Masih Buntu, Penyelesaian 12 Pelanggaran HAM Berat
POLRI kembali menduduki posisi teratas sebagai lembaga yang paling banyak diadukan masyarakat. Itu berdasar laporan tahunan Komisi Nasional Hak Asasi Manusia (Komnas HAM) 2020.
Kondisinya serupa dengan laporan 2018 dan 2019.
Sepanjang 2020, masyarakat melaporkan 2.841 kasus kepada Komnas HAM. Dari angka tersebut, sebagian besar menyeret aparat kepolisian. ”Yang paling banyak diadukan adalah kepolisian, sebanyak 758 kasus,” ungkap Ketua Komnas HAM Ahmad Taufan Damanik kemarin (12/8).
Sisanya, 455 kasus, terkait dengan korporasi. Kemudian, 276 kasus berhubungan dengan pemerintah daerah dan ada 1.352 kasus aduan lainnya.
Damanik mengatakan, masyarakat paling banyak melaporkan persoalan hak atas kesejahteraan mereka.

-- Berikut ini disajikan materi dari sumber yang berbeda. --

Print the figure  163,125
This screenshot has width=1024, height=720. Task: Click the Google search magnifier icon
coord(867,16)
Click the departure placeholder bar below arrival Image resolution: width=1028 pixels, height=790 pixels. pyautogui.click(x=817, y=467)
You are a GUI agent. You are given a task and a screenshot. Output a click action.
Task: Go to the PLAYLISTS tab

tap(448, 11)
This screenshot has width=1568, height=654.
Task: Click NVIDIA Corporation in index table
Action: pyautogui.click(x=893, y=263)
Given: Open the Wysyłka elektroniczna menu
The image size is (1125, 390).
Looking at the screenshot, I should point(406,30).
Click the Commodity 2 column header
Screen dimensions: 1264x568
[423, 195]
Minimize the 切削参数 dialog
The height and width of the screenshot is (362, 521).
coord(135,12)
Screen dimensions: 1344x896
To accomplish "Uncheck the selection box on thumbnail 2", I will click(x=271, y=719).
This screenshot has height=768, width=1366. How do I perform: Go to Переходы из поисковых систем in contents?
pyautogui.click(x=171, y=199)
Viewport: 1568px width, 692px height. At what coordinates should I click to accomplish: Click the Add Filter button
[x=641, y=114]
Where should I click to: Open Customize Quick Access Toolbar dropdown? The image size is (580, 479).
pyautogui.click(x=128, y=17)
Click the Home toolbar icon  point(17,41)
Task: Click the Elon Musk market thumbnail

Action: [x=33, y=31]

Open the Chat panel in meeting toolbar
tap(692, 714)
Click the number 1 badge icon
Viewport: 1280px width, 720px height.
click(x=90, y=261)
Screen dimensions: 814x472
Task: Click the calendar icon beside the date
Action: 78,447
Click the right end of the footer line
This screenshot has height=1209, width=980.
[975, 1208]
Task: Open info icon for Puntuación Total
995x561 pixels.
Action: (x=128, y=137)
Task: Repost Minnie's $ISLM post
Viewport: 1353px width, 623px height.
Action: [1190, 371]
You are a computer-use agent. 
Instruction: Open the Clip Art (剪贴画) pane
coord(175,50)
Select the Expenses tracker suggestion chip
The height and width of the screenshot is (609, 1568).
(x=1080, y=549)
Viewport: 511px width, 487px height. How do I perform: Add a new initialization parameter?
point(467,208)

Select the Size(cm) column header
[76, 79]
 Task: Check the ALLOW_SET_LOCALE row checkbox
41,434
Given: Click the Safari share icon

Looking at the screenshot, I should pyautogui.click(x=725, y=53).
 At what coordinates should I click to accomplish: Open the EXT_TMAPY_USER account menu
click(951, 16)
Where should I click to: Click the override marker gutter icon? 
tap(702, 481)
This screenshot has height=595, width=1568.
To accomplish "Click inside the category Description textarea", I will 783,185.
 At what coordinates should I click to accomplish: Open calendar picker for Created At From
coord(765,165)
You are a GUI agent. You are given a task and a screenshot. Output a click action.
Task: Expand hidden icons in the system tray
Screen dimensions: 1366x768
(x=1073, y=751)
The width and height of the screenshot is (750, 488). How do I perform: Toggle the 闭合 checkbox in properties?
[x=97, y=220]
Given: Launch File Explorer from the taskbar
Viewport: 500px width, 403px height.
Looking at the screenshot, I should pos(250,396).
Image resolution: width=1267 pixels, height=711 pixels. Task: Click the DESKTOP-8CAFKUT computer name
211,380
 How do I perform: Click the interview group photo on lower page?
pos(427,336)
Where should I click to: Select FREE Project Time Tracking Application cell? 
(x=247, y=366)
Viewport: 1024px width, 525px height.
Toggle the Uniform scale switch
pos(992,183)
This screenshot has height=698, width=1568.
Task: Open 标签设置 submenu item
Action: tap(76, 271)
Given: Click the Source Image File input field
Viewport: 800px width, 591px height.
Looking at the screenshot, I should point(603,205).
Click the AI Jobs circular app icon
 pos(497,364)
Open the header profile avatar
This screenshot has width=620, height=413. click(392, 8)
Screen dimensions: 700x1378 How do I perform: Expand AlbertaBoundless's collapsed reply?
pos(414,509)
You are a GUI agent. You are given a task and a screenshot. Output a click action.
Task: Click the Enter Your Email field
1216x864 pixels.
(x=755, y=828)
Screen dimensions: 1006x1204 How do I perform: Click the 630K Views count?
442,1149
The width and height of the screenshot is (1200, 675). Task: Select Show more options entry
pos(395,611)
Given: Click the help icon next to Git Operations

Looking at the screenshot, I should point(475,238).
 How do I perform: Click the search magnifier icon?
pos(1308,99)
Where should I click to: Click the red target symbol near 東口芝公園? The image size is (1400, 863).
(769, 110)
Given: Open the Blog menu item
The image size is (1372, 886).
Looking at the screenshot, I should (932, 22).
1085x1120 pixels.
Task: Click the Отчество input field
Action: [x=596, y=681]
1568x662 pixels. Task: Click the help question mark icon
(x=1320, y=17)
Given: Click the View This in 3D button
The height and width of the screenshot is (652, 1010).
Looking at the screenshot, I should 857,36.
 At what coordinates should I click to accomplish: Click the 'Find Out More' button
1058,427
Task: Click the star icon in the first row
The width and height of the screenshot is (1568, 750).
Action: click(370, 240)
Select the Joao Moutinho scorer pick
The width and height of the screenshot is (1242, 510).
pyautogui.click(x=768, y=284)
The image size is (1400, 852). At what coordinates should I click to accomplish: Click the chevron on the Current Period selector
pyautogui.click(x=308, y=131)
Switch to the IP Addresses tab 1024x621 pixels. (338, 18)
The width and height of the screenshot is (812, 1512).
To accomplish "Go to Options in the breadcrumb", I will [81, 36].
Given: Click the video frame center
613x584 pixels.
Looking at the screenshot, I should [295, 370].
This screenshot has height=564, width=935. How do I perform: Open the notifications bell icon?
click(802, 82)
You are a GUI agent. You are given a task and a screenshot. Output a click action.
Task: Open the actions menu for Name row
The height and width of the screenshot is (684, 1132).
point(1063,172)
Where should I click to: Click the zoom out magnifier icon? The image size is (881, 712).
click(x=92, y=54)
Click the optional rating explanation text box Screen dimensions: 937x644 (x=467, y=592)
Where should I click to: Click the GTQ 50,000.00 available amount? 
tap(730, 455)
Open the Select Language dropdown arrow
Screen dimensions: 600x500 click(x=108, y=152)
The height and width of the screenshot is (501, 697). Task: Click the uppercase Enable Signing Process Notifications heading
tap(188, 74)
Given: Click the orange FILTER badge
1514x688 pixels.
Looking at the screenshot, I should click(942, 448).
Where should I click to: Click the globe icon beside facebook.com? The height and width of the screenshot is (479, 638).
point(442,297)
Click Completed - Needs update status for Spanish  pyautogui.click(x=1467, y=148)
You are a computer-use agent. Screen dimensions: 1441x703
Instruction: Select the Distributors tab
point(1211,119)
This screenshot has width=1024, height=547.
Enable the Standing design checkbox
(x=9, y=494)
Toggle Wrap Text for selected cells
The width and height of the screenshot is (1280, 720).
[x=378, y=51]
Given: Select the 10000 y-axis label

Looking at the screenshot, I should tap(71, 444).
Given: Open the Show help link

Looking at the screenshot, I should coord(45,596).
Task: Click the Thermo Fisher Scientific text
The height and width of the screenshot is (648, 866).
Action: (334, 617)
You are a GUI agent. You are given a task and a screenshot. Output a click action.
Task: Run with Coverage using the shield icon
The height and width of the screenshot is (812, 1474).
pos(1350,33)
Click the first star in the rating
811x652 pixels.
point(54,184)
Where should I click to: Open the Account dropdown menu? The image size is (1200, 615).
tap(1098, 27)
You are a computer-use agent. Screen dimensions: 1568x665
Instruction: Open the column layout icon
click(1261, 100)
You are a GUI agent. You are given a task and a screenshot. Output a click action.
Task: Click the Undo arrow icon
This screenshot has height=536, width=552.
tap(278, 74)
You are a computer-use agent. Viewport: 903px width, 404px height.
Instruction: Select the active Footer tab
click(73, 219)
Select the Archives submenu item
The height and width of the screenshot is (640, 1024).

Laporan terkait itu tercatat mencapai 1.025 kasus. Laporan pelanggaran hak atas keadilan sebanyak 887 kasus dan hak atas rasa aman 179 kasus.
Di antara kasus yang menyeret aparat kepolisian, peristiwa Karawang paling menjadi sorotan. Laporan atas peristiwa tersebut ditindaklanjuti Komnas HAM dengan membentuk tim khusus. Mereka kemudian memantau, menyelidiki, dan mengeluarkan sejumlah rekomendasi. ”Kasus yang paling menonjol adalah pembunuhan Pendeta Yeremia Zanambani di Papua dan kematian enam laskar FPI di wilayah Karawang pada Desember 2020,” jelas Damanik.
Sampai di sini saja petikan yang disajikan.